The present study is to elucidate the mechanisms underlying Gleevec-induced apoptosis of chronic myeloid leukemia （CML） K562 cells in vitro. The apoptotic cell death and cell cycle distribution after Gleevec treatment and the effect of PDCD4 siRNA on Gleevec-induced apoptosis of K562 cells were analyzed by flow cytometry. The effect of Gleevec on p-Crkl, caspase-3, PARP and PDCD4 protein levels, and the knockdown efficacy of PDCD4 siRNA were detected by Western blotting. The results showed that Gleevec dramatically suppressed the phosphorylation level of Crkl in a dose-dependent manner and induced significant apoptosis and Go/Gl cell cycle arrest of K562 cells in time- and dose-dependent manners.
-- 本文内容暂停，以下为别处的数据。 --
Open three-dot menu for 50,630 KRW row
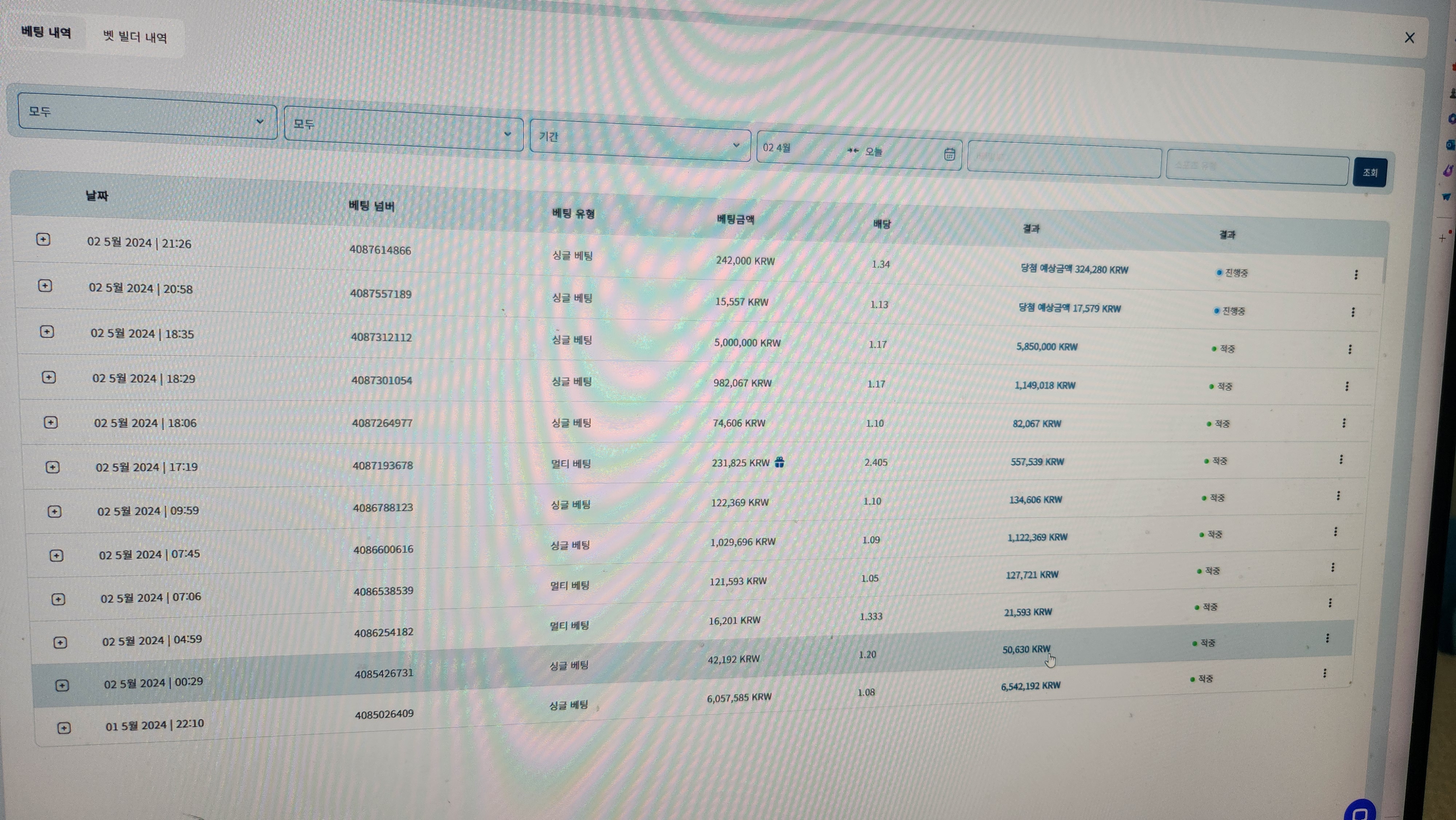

In addition, Gleevec activated caspase-3 and its downstream substrates PARP, and the caspase pan inhibitor Z-VAD-FMK （50 μmol·L^-1） markedly reduced Gleevec-induced apoptosis from 47.97% ± 10.56% to 31.05% ± 9.206% （P 〈 0.05）. Moreover, Gleevec significantly increased the protein expression of programmed cell death 4 （PDCD4）. PDCD4 knockdown by siRNA reduced Gleevec-induced apoptosis from 46.97% ± 14.32% to 42.8%±11.43%. In summary, Gleevec induced apoptosis in K562 cells via caspase-3 activation.